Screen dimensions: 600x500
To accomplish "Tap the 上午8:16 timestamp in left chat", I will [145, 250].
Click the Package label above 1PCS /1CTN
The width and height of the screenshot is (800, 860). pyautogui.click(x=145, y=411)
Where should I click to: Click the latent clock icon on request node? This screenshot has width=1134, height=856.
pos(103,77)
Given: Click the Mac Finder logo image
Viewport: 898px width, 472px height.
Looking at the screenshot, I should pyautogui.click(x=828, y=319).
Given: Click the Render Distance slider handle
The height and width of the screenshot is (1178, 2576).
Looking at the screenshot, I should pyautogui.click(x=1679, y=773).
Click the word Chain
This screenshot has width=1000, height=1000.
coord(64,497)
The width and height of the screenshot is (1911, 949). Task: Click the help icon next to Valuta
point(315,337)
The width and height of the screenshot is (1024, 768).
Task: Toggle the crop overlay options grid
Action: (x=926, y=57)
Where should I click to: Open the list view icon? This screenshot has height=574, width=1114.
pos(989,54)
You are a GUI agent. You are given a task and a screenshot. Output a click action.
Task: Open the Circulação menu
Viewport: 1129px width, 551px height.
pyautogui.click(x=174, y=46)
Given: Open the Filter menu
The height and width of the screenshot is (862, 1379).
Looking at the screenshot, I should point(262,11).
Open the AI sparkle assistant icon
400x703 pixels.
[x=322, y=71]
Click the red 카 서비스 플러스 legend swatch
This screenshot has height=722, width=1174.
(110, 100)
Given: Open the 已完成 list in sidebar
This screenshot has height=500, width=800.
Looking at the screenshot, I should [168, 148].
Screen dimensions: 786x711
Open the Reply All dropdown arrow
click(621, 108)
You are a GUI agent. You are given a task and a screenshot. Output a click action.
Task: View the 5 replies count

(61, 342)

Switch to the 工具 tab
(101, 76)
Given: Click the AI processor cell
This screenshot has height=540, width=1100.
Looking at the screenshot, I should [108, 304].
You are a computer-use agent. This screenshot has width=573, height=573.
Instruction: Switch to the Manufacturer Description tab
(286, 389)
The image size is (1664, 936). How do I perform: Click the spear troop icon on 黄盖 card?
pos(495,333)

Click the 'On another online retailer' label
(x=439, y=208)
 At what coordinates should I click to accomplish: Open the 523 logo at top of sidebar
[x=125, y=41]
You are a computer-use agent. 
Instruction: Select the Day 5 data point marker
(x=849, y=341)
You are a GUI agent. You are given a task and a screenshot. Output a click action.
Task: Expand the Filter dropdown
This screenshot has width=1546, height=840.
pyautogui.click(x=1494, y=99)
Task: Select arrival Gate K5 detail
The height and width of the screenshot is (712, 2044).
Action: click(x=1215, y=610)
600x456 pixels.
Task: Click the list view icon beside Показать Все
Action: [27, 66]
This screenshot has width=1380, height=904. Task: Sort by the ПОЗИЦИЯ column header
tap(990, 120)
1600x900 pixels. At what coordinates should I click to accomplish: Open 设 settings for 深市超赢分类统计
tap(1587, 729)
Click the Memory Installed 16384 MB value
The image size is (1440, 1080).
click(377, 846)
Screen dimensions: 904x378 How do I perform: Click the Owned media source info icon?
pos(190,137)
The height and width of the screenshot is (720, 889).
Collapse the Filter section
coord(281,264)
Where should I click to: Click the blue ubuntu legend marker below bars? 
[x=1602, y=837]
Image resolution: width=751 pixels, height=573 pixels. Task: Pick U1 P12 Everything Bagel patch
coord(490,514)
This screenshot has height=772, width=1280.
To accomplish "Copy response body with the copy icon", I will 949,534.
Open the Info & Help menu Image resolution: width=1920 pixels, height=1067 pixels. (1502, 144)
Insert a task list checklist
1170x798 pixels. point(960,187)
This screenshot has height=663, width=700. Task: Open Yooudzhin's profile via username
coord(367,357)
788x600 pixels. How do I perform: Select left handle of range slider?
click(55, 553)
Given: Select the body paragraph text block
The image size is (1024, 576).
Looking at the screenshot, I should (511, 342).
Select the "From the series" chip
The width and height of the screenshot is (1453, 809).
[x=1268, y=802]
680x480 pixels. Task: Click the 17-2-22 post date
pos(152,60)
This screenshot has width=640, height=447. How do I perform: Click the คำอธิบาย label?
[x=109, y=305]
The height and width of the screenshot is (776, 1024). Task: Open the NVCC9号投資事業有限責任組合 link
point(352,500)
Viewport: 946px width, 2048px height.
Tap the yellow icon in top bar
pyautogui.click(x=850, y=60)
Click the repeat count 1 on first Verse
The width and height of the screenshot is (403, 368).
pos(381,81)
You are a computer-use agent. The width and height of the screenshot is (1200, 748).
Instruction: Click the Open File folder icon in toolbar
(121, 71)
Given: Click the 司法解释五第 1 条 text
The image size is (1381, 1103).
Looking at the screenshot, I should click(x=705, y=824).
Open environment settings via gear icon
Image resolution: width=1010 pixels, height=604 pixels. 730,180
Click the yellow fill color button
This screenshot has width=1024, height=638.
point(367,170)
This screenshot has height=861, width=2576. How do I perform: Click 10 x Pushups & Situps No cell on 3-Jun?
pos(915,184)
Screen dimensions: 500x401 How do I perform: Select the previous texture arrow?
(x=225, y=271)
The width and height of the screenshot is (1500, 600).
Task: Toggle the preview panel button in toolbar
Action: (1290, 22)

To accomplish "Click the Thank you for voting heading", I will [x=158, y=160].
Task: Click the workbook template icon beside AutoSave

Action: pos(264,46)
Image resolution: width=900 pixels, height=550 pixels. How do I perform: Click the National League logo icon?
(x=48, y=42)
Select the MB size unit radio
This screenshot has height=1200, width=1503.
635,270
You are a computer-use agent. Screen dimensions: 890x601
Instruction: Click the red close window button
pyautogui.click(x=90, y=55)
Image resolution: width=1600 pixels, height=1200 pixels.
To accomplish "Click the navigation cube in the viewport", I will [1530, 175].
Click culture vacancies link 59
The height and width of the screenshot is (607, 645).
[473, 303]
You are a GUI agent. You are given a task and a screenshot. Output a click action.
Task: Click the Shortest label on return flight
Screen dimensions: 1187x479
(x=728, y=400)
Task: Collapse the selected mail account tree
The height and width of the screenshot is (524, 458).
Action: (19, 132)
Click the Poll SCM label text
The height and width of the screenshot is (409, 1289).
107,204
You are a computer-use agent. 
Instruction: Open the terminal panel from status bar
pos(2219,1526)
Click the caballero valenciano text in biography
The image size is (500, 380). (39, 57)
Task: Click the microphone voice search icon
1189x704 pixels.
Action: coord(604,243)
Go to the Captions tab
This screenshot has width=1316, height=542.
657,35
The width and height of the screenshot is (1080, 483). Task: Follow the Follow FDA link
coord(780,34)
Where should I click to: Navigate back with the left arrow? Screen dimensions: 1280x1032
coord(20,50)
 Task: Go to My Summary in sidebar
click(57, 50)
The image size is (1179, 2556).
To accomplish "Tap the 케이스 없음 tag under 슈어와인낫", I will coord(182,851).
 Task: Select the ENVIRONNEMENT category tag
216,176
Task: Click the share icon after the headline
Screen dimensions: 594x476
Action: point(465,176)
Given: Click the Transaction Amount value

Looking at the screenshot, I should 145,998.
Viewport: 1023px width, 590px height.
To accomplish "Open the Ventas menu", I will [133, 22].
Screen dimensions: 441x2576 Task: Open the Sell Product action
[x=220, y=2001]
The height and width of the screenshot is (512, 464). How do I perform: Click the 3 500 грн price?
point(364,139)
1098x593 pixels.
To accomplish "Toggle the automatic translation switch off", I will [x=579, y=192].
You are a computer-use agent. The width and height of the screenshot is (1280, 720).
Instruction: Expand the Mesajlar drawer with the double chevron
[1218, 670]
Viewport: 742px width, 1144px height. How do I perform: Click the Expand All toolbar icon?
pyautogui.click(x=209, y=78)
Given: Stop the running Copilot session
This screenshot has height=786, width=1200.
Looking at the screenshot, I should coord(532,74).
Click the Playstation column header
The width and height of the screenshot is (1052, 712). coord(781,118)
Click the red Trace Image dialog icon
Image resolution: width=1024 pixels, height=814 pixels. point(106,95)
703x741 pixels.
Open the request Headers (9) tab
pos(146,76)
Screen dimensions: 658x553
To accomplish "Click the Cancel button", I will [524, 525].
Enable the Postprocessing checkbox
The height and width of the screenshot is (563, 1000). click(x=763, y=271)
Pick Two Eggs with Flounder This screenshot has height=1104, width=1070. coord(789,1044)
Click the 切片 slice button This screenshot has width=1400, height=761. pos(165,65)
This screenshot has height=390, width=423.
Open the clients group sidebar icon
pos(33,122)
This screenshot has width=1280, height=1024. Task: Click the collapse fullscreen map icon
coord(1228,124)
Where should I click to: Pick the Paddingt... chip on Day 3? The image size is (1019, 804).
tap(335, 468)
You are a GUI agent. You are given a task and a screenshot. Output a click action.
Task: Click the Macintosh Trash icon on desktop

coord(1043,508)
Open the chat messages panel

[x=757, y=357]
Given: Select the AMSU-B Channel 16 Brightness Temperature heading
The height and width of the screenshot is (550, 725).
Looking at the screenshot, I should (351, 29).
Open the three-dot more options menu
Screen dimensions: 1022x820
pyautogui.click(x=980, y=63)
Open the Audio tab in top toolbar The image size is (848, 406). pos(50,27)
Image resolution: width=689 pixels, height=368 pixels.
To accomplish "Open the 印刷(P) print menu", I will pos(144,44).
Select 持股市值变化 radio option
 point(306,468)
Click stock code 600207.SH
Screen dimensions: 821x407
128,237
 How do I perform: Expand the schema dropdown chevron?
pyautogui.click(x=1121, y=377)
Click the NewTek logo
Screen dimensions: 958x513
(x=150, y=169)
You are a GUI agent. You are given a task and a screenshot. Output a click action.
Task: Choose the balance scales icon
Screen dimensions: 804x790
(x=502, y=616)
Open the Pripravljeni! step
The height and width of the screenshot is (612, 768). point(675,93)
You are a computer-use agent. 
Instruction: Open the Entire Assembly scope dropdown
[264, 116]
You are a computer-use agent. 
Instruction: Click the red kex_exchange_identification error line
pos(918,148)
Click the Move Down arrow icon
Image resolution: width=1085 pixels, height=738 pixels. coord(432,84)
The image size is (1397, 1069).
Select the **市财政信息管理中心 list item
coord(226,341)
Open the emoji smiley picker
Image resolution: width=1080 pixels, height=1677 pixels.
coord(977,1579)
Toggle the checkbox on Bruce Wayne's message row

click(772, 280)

- **TASK INSTRUCTIONS**: Each line from the line holding "Instruction: Click the red kex_exchange_identification" through the end of the material above is to be printed exactly, both ends included, and no other line is to appear.

- **FINISHED TASK**:
Instruction: Click the red kex_exchange_identification error line
pos(918,148)
Click the Move Down arrow icon
Image resolution: width=1085 pixels, height=738 pixels. coord(432,84)
The image size is (1397, 1069).
Select the **市财政信息管理中心 list item
coord(226,341)
Open the emoji smiley picker
Image resolution: width=1080 pixels, height=1677 pixels.
coord(977,1579)
Toggle the checkbox on Bruce Wayne's message row

click(772, 280)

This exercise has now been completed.